• **Source document**:
=======

What is a CPU? It is a thing in the logical center of a computer that does the vast bulk of the number crunching involved in running programs. The 'C' stands for 'central'.
Ok. How do you make the best possible use of your CPU's processing power? How do you eek every last scintilla of performance out of it? It is a simple process really. You drop down to the fundamental instruction set of your CPU - its so called 'machine code'. You arrange your programs directly in this code. There is no need to translate this stuff into something your CPU will understand. It understands this stuff directly.
Machine code programming truly is programming in the raw. A high octane, full-on, base jumping sort of experience. By and large, developers avoid writing programs directly at the machine code level. Instead, they come up with better and better ways to generate machine code from their high level languages such as C++, Python, Fortran etc.
Programs at the machine code level either work or they do not work - just like every other program - but down here at machine code level, failures tend to be more dramatic. Programs that do not work have a habit of 'hanging' the machine. A condition from which a hard reboot is often only form of resuscitation.
Getting the best possible use out of your CPU's processing power used to be as simple as generating the best possible machine code. Those days are at an end. To see why, we need to step back a little bit. For many, many years we have had systems involving multiple CPUs and programming models that involve coordinating the activity of different CPUs working in parallel. Such forms of programming, with names like distributed computing, concurrent programming, parallel processing etc. are well known, well studied and have one thing in common.
They are all hard.
When I say these things (hereinafter lumped together under the rubric 'concurrency') are 'hard' I mean that they make the heads of even very experienced developers hurt. Given a choice, developers will avoid concurrency because of all the added complexity that comes with that territory. Concurrent programs are hard to write, hard to read and hard to debug. A bad combination.

=======

• **Data excerpt**:
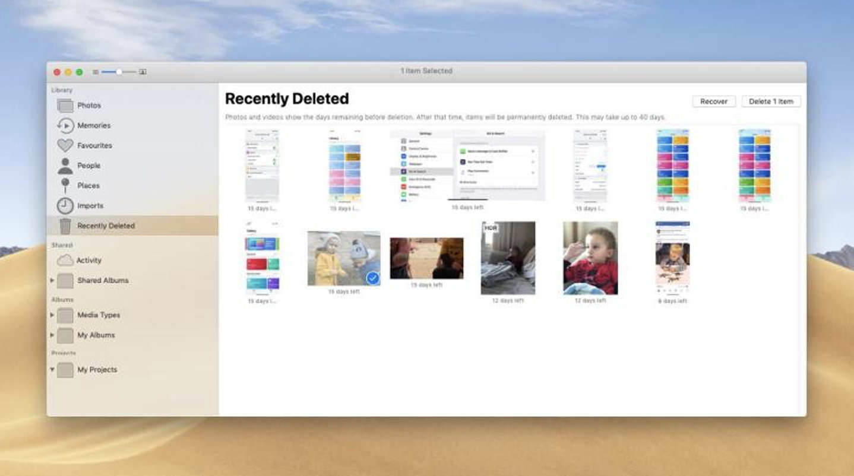Open Imports clock icon

pos(65,206)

=======

• **Problems**:
A – According to the text on CPUs and concurrency, why do developers avoid concurrency when they have a choice?
B – Write what comes next in the text on CPU performance and concurrency, starting after its final sentence.
The lines have no part in this work.

• **Results for each task**:
A – Developers avoid concurrency because of the added complexity it brings. Concurrent programs are hard to write, hard to read and hard to debug, and they make even very experienced developers' heads hurt.

B –
Although developers dislike the complexity of concurrency, they are very, very fond of getting the most out of their CPUs. Historically, writing your program down at the machine code level was all you needed to do to ensure that you had maximum access to your processing power.
However, recent developments in processor architectures such as hyper-threading [1] are set to break this simple relationship between access to processing power and machine code programming. Processor makers are starting to put multiple classical 'CPUs' on a single chunk of silicon. Consequently, in order to best use the available power, it is no longer sufficient to program at a machine code level. The key to true performance maximization is now concurrency - getting those logically separate CPUs doing useful things at the same time.
Unfortunately, as we have seen, concurrency is hard. Very hard. It will be interesting to see how the tools of the trade change at a software level as a result of this change at the hardware level. Concurrent programming with languages/tools that do not help you and protect you from underlying complexity of concurrency is a recipe for hypertension. Yet more layers of tool support on top of 'classical' single-CPU languages is one possibility. A quantum leap into the limelight for languages like Erlang [2] is another.
Whatever happens, it is going to become increasingly difficult for developers to avoid the complex and subtle issues that are associated with concurrency. My head hurts already.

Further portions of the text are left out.